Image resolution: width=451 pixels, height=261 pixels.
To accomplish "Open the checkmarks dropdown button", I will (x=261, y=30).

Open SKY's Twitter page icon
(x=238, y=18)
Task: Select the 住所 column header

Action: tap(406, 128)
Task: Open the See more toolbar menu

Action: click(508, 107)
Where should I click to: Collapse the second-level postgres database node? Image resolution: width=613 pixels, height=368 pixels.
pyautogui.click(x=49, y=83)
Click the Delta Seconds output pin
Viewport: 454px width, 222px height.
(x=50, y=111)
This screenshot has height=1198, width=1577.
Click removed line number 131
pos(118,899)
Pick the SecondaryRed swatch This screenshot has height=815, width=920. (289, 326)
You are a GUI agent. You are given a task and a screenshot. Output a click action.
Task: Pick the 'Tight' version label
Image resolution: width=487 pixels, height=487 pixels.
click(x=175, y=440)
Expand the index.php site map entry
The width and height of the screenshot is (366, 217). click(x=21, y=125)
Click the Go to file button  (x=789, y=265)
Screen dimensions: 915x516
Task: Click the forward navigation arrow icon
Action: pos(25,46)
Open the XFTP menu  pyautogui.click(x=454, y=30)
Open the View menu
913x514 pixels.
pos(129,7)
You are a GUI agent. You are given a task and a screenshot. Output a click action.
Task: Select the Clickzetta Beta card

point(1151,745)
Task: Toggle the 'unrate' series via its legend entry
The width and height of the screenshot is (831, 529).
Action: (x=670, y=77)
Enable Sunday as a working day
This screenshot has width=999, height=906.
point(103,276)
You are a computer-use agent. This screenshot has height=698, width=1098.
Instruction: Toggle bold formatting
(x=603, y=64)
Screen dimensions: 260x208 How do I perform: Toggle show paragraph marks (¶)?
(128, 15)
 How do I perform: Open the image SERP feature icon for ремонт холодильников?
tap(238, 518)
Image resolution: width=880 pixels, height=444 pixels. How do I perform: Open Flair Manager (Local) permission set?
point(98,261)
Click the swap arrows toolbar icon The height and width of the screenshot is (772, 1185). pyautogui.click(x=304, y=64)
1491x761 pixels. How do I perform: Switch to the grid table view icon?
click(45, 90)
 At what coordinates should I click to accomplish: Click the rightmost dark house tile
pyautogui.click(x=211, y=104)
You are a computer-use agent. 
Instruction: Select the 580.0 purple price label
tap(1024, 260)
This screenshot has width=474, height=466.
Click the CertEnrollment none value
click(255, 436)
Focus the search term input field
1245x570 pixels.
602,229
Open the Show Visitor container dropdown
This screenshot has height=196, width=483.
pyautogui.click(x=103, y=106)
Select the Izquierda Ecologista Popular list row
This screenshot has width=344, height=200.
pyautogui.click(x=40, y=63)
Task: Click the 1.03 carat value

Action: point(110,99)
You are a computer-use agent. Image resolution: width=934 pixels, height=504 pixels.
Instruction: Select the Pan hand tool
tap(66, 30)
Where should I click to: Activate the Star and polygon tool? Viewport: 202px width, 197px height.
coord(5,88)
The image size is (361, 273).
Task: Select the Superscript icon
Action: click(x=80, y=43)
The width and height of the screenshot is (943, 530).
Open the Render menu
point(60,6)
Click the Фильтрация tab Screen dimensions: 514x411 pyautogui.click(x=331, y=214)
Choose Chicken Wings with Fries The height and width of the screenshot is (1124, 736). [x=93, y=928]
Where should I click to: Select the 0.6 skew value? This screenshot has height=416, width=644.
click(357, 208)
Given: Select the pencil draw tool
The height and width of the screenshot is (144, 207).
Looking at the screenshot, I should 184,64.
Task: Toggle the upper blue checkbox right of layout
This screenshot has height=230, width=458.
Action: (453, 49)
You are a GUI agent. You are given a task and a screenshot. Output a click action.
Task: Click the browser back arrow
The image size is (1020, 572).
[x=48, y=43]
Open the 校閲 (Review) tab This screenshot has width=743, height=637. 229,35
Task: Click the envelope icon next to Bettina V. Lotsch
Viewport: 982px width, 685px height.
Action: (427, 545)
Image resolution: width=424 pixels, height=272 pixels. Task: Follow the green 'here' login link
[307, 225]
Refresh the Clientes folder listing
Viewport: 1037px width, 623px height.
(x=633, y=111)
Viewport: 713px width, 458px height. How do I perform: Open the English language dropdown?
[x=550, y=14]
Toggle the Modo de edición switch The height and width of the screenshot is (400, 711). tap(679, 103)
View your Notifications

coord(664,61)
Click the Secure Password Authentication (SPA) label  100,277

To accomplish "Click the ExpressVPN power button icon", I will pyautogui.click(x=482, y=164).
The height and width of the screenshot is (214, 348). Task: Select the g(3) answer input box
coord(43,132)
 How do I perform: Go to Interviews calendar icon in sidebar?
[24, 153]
--
### WHAT TO WORK ON
Replace "Viewport" with "Screen size" wherever it occurs in the rows above, and keep everything else unchanged.

### EXPECTED ANSWER
Image resolution: width=451 pixels, height=261 pixels.
To accomplish "Open the checkmarks dropdown button", I will (x=261, y=30).

Open SKY's Twitter page icon
(x=238, y=18)
Task: Select the 住所 column header

Action: tap(406, 128)
Task: Open the See more toolbar menu

Action: click(508, 107)
Where should I click to: Collapse the second-level postgres database node? Image resolution: width=613 pixels, height=368 pixels.
pyautogui.click(x=49, y=83)
Click the Delta Seconds output pin
Screen size: 454px width, 222px height.
(x=50, y=111)
This screenshot has height=1198, width=1577.
Click removed line number 131
pos(118,899)
Pick the SecondaryRed swatch This screenshot has height=815, width=920. (289, 326)
You are a GUI agent. You are given a task and a screenshot. Output a click action.
Task: Pick the 'Tight' version label
Image resolution: width=487 pixels, height=487 pixels.
click(x=175, y=440)
Expand the index.php site map entry
The width and height of the screenshot is (366, 217). click(x=21, y=125)
Click the Go to file button  (x=789, y=265)
Screen dimensions: 915x516
Task: Click the forward navigation arrow icon
Action: pos(25,46)
Open the XFTP menu  pyautogui.click(x=454, y=30)
Open the View menu
913x514 pixels.
pos(129,7)
You are a GUI agent. You are given a task and a screenshot. Output a click action.
Task: Select the Clickzetta Beta card

point(1151,745)
Task: Toggle the 'unrate' series via its legend entry
The width and height of the screenshot is (831, 529).
Action: (x=670, y=77)
Enable Sunday as a working day
This screenshot has width=999, height=906.
point(103,276)
You are a computer-use agent. This screenshot has height=698, width=1098.
Instruction: Toggle bold formatting
(x=603, y=64)
Screen dimensions: 260x208 How do I perform: Toggle show paragraph marks (¶)?
(128, 15)
 How do I perform: Open the image SERP feature icon for ремонт холодильников?
tap(238, 518)
Image resolution: width=880 pixels, height=444 pixels. How do I perform: Open Flair Manager (Local) permission set?
point(98,261)
Click the swap arrows toolbar icon The height and width of the screenshot is (772, 1185). pyautogui.click(x=304, y=64)
1491x761 pixels. How do I perform: Switch to the grid table view icon?
click(45, 90)
 At what coordinates should I click to accomplish: Click the rightmost dark house tile
pyautogui.click(x=211, y=104)
You are a computer-use agent. 
Instruction: Select the 580.0 purple price label
tap(1024, 260)
This screenshot has width=474, height=466.
Click the CertEnrollment none value
click(255, 436)
Focus the search term input field
1245x570 pixels.
602,229
Open the Show Visitor container dropdown
This screenshot has height=196, width=483.
pyautogui.click(x=103, y=106)
Select the Izquierda Ecologista Popular list row
This screenshot has width=344, height=200.
pyautogui.click(x=40, y=63)
Task: Click the 1.03 carat value

Action: point(110,99)
You are a computer-use agent. Image resolution: width=934 pixels, height=504 pixels.
Instruction: Select the Pan hand tool
tap(66, 30)
Where should I click to: Activate the Star and polygon tool? Screen size: 202px width, 197px height.
coord(5,88)
The image size is (361, 273).
Task: Select the Superscript icon
Action: click(x=80, y=43)
The width and height of the screenshot is (943, 530).
Open the Render menu
point(60,6)
Click the Фильтрация tab Screen dimensions: 514x411 pyautogui.click(x=331, y=214)
Choose Chicken Wings with Fries The height and width of the screenshot is (1124, 736). [x=93, y=928]
Where should I click to: Select the 0.6 skew value? This screenshot has height=416, width=644.
click(357, 208)
Given: Select the pencil draw tool
The height and width of the screenshot is (144, 207).
Looking at the screenshot, I should 184,64.
Task: Toggle the upper blue checkbox right of layout
This screenshot has height=230, width=458.
Action: (453, 49)
You are a GUI agent. You are given a task and a screenshot. Output a click action.
Task: Click the browser back arrow
The image size is (1020, 572).
[x=48, y=43]
Open the 校閲 (Review) tab This screenshot has width=743, height=637. 229,35
Task: Click the envelope icon next to Bettina V. Lotsch
Screen size: 982px width, 685px height.
Action: (427, 545)
Image resolution: width=424 pixels, height=272 pixels. Task: Follow the green 'here' login link
[307, 225]
Refresh the Clientes folder listing
Screen size: 1037px width, 623px height.
(x=633, y=111)
Screen size: 713px width, 458px height. How do I perform: Open the English language dropdown?
[x=550, y=14]
Toggle the Modo de edición switch The height and width of the screenshot is (400, 711). tap(679, 103)
View your Notifications

coord(664,61)
Click the Secure Password Authentication (SPA) label  100,277

To accomplish "Click the ExpressVPN power button icon", I will pyautogui.click(x=482, y=164).
The height and width of the screenshot is (214, 348). Task: Select the g(3) answer input box
coord(43,132)
 How do I perform: Go to Interviews calendar icon in sidebar?
[24, 153]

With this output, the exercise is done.